The Risk Needs Responsivity model (RNR, Andrews & Bonta 2010; Bonta & Andrews 2017), drawn from social learning, social control, and differential association theories, offers an alternate approach. It posits that the degree of rehabilitation services must match the empirically assessed level of risk (i.e., individuals more likely to recidivate receive higher intensity interventions), that rehabilitation should target factors that are empirically related to recidivism and appropriate for intervention, and that program delivery should be consistent with evidence-based practices and the learning/motivational style of the individual. Use of the RNR model has proliferated, and RNR-based practices have been adopted by jurisdictions internationally (Cullen 2013).

Core Correctional Practice (CCP, Dowden & Andrews 2004) is the application of the RNR model. In the context of community corrections, supervision officers implementing CCP act as facilitators of clients’ process of change, or as agents of change. Within the context of a collaborative working alliance with a fair but firm approach, officers model and reinforce prosocial attitudes, facilitate concrete problem solving skills, and assist clients to access and effectively use community resources to overcome barriers to successful re-entry. In short, they identify and address risk factors. The CCP approach is associated with improved outcomes (Bonta et al. 2008; Dowden & Andrews 2004; Kennealy et al. 2012), and training supervision officers to implement these practices is associated with substantial reductions in recidivism compared to standard practice (Bonta et al. 2011; Chadwick et al. 2015).

Risk factors are personal, social, contextual, and community factors associated with a higher likelihood of recidivism. In this study, we focused on risk factors that predict recidivism for individuals already involved in the criminal justice system. Conceptually, risk factors may be divided into static and dynamic risk factors (Andrews & Bonta 2010). Static risk factors cannot be changed with intervention and are typically limited to demographic and criminal history factors, such as age of first involvement with the justice system, number of prior convictions, or severity of past convictions. Static risk factors are robust predictors of future recidivism, but by definition cannot be targets for intervention (Douglas & Skeem 2005). In contrast, dynamic factors can theoretically change over time and are promising targets for interventions.

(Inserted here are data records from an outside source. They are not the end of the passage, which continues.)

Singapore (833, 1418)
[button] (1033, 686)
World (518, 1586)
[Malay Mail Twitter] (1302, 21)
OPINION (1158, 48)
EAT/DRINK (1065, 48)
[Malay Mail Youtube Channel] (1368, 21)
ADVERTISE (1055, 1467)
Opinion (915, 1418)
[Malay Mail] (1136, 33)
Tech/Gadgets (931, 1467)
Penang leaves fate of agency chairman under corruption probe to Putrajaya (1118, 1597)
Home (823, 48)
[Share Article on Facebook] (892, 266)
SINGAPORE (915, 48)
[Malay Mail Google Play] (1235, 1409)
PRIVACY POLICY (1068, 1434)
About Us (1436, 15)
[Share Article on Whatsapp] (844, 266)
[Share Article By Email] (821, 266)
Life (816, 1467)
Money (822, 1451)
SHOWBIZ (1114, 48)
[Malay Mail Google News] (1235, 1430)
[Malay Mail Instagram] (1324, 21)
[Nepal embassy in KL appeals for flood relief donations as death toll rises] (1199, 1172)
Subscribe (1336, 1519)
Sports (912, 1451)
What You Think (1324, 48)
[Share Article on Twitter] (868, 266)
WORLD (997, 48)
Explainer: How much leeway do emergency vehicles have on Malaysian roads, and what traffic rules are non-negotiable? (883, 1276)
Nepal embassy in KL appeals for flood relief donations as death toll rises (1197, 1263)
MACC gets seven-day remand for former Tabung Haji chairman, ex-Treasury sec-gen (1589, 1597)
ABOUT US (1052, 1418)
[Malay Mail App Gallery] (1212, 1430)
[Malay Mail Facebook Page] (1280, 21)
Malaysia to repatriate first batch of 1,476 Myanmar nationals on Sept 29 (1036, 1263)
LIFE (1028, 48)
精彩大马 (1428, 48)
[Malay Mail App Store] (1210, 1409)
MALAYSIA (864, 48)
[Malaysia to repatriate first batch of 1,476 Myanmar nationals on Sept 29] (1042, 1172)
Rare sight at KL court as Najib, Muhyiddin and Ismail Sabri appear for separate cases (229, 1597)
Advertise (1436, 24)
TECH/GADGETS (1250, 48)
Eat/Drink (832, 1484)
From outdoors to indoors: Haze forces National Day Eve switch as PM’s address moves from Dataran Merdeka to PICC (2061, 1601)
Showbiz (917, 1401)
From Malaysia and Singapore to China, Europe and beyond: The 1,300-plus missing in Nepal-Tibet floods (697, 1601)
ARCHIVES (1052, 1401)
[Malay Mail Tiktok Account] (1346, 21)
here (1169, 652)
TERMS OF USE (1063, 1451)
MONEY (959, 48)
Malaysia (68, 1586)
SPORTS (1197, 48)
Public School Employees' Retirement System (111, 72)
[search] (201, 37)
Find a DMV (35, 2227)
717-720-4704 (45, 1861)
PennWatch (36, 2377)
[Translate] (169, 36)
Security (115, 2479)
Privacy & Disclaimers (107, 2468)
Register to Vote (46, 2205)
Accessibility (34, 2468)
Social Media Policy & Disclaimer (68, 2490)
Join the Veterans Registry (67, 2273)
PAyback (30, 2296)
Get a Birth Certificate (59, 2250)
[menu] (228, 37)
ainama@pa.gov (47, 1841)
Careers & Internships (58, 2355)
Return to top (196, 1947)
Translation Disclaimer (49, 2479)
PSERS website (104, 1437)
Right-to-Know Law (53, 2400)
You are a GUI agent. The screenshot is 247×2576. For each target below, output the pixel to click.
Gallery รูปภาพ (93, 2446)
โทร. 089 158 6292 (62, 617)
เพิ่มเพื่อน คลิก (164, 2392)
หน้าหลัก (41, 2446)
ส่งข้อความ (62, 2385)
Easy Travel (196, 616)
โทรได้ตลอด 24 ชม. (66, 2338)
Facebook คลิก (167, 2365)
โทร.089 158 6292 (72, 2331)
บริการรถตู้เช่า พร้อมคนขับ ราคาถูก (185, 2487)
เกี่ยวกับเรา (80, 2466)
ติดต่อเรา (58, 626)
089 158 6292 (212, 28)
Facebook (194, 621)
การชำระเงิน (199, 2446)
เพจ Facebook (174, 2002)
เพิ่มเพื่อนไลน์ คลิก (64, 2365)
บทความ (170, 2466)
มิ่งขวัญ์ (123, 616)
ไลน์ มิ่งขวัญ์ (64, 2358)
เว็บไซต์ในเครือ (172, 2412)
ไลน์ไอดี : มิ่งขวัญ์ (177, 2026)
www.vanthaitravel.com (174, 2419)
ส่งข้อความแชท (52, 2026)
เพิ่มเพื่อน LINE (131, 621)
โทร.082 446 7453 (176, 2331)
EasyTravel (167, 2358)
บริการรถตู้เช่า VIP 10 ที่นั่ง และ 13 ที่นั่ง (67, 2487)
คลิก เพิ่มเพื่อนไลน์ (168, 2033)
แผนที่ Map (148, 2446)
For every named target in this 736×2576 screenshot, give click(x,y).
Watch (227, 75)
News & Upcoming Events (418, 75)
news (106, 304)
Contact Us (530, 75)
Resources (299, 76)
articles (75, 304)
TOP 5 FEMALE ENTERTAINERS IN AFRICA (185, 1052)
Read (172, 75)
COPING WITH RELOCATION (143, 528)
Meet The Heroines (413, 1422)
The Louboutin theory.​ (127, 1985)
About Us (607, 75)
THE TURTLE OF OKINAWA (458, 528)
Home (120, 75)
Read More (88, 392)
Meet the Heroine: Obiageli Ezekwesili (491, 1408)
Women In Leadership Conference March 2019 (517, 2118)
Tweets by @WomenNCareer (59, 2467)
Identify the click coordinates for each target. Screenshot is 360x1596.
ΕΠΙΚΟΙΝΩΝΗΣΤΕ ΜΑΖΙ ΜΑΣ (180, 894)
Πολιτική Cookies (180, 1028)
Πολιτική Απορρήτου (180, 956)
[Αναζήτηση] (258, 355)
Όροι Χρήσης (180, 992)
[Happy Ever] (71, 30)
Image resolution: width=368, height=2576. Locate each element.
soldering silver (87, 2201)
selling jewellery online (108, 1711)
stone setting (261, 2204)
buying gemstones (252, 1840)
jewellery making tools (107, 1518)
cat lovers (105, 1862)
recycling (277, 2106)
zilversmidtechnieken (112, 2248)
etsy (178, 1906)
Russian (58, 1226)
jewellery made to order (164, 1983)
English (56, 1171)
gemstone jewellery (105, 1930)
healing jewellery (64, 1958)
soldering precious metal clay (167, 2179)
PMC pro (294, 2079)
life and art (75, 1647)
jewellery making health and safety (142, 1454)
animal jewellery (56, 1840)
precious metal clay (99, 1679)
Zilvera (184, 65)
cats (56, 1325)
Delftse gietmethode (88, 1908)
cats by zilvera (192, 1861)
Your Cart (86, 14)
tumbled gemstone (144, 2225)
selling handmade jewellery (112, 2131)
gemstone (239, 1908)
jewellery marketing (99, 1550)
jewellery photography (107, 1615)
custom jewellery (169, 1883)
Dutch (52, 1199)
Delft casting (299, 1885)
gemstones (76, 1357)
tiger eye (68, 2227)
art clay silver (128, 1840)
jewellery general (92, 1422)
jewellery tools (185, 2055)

Although all dynamic risk factors must be able to change, different risk factors change at different rates. Stable dynamic risk factors, such as antisocial attitudes, impulsivity, and poor problem solving are unlikely to change on a day-to-day basis, but may shift over months or years (Hanson & Harris 2000). In contrast, acute risk factors change rapidly. These can be internal states, such as anger/hostility (Hanson & Harris 2000; Pettersen et al. 2015; Skeem et al. 2006) and substance misuse (Horney et al. 1995; Kazemian et al. 2009; Serin et al. 2013), or situational factors, such as employment status (Berg & Huebner 2011; Hanson & Harris 2000; Kazemian et al. 2009) and relationship conflict (Mann et al. 2010; Serin et al. 2013). Acute risk factors may change over the course of days or even minutes.

Acute risk factors may act as destabilizers, interfering with adjustment and prosocial success outside of prison. Zamble and Quinsey (2001) found that 22% of recently reincarcerated men self-reported experiencing a destabilizing event in the month preceding their most recent recidivism event and that men who recidivated had higher rates of acute risk factors such as anger, substance misuse, and interpersonal conflict, relative to a sample of men who had not recidivated. In large-scale prospective studies controlling for static risk, acute dynamic risk factors predict recidivism better than stable dynamic risk factors (Davies et al. 2021; Lloyd et al. 2020).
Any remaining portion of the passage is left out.